==== Source text ====
1. **Fork detection no longer collapses head_full to base_full
too early.** The previous logic did ``head_full = head_full or
base_full`` *before* the fork comparison
``(head_full or base_full) != base_full``, which always
evaluated False whenever head_full was missing - incorrectly
treating fork PRs as non-forks. The base branch would then be
fetched from origin (the fork) instead of upstream, and the
fork-vs-non-fork remote routing got it backwards.
New decision order, all defensive:
1. ``pr_info.is_fork`` from the API (most reliable)
2. Direct full_name comparison
3. Direct clone_url comparison
4. Default to non-fork
The ``head_full = head_full or base_full`` collapse now
happens *after* ``is_fork`` is computed, so the fallback
only affects clone-URL synthesis (safe - guarded by the
missing-head_repo identity check that fails closed earlier).
==== Material supplied ====
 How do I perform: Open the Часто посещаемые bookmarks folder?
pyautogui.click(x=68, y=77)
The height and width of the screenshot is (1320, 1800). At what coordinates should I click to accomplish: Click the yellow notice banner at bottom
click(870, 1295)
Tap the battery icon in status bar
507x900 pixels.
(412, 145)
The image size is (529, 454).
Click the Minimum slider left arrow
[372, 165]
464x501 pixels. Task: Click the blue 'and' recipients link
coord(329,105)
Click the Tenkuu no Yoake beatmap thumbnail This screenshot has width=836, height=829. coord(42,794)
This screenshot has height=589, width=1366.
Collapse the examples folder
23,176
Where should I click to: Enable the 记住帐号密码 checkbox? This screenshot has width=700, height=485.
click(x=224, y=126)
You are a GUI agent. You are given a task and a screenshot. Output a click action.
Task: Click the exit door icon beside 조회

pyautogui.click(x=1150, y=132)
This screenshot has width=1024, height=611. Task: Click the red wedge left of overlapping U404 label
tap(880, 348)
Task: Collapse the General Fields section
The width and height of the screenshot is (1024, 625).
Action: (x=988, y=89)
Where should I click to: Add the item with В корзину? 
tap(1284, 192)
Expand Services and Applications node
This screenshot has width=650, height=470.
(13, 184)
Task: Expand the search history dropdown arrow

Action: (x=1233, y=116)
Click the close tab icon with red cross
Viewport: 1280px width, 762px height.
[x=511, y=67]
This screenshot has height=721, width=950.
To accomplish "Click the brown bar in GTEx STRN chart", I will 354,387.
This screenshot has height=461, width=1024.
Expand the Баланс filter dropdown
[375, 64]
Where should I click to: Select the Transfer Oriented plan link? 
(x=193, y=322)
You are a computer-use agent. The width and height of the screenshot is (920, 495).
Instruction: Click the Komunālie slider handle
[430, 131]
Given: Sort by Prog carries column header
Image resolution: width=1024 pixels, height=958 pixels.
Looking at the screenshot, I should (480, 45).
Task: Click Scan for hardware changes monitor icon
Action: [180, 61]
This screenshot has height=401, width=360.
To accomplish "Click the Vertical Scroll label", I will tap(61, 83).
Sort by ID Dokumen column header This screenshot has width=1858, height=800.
====
Questions on the material —
**A.** Answer these questions using the text about fork detection:
(i) Whenever head_full was missing, what did the old fork comparison always evaluate to?
(ii) What comes first in the new decision order?
(iii) Now that the collapse happens after is_fork is computed, what is the only thing the fallback affects?
**B.** Continue the text about fork detection, starting right after its last sentence.
The stored items have nothing to do with the text about fork detection.

Answers for each item —
**A.**
(i) False
(ii) ``pr_info.is_fork`` from the API
(iii) Clone-URL synthesis

**B.**
2. **Unshallow + retry on rebase failure.** The default depth=50
shallow clone can miss the merge base for PRs whose branch
point is older than 50 commits, causing ``git rebase`` to fail
with a non-zero exit. Since this code path deliberately doesn't
fall back to REST update-branch, those PRs would be stuck
forever on the old code.
New recovery: when the first rebase exits non-zero, abort the
rebase, unshallow both remotes (origin always; upstream when
is_fork), and retry once. If that also fails, the cause is
genuine (conflicts, corrupt index, etc.) and we return False
as before. The cost of the unshallow only hits us on the
rare PRs where the shallow depth wasn't enough, not the
common case.
895/895 tests pass; ruff clean.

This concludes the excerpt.